LightCode

Architecture

File Structure

alt text

Optimization Pipeline

alt text

Stacked Graph IR

Relay IR creates a computational graph. This graph is DAG where nodes represent operations (add, ReLu, matmul, …) and the directed edges represent data (often a tensor) being passed from the output of the previous node to the next.

The Stacked Graph IR takes this one step further by introducing the Stack.

For example, computational graphs for Machine Learning often have matrix multiplication operations (matmul). The matmul would be represented with a stack.
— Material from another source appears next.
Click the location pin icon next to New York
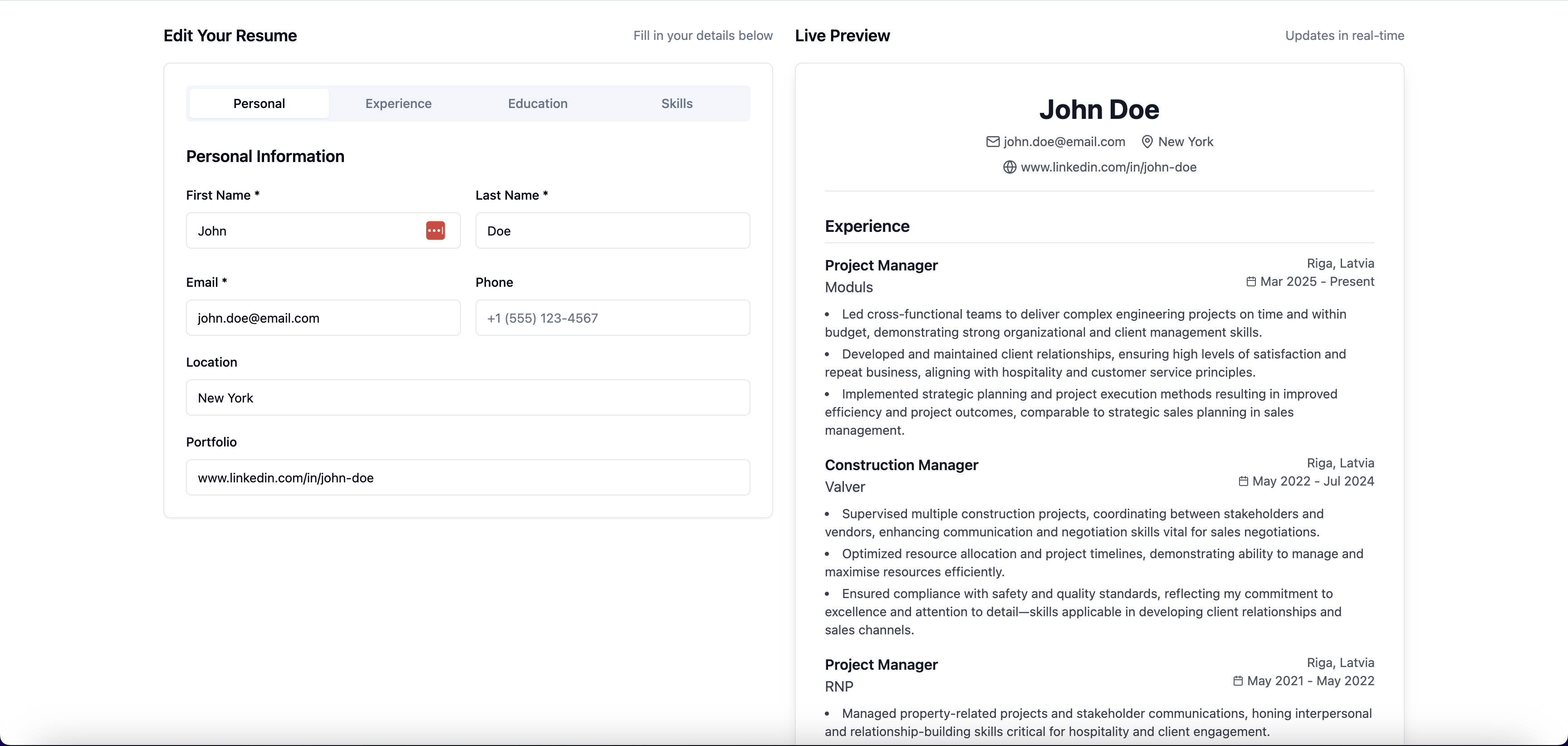The height and width of the screenshot is (746, 1568). (1147, 141)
That stack might have 3 nodes. Once conducting the matmul on CPU, one on GPU, another on photonic hardware.

Each node has a cost function representing the cost of computation. Each edge has a cost function representing the cost of data transfer. The cost can be different for each node and each edge entering/exiting a node. Each stack has many nodes and hence many in-edges for each ‘hyper-edge’2.
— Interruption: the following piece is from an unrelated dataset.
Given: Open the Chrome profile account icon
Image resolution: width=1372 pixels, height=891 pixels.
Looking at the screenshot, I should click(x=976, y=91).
Key point, during flattening of the graph, only one node is selected from each stack.

Arithmatic Hardware Simulator

alt text

The cost function mentioned in Stacked Graph IR is calculated using the Arithmetic Hardware Simulator. Computation cost is based on a linear regression of ‘operations’ which is self defined and calculated based on the input tensor shapes and the operation being performed. Runtime data is collected on real hardware if available. Transfer cost is based on the number of bits being sent between locations. For instance, if the result of a photonic matmul needs to be sent to a GPU add, each bit must be sent to local SRAM, then to GPU.
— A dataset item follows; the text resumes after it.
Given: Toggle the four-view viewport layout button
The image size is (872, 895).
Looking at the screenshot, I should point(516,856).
Note: This is an extremely simplified hardware model, especially when considering memory accesses. It was designed to be a quick gauge for how running a computation on a novel hardware might compare. More accurate (and time intensive) hardware models could be added as a separate backend at some point.

alt text

Prompt Size Lightcode TVM % Error
2 0.03245 0.05926 -45
3 0.05216 0.08938 -42
4 0.07188 0.07535 -5
5 0.09157 0.12632 -27
6 0.11132 0.10438 7
8 0.15077 0.11115 36
10 0.20997 0.23493 -11
12 0.24945 0.27081 -8
14 0.28895 0.30901 -6
17 0.32845 0.34200 -4
19 0.36797 0.38200 -4
22 0.44705 0.45000 -1
  1. Node in a DAG such that its removal would split the graph in two. Usually found between layers in many LLms. Visualization 

  2. This is a special case Hypergraph with Hyperedges.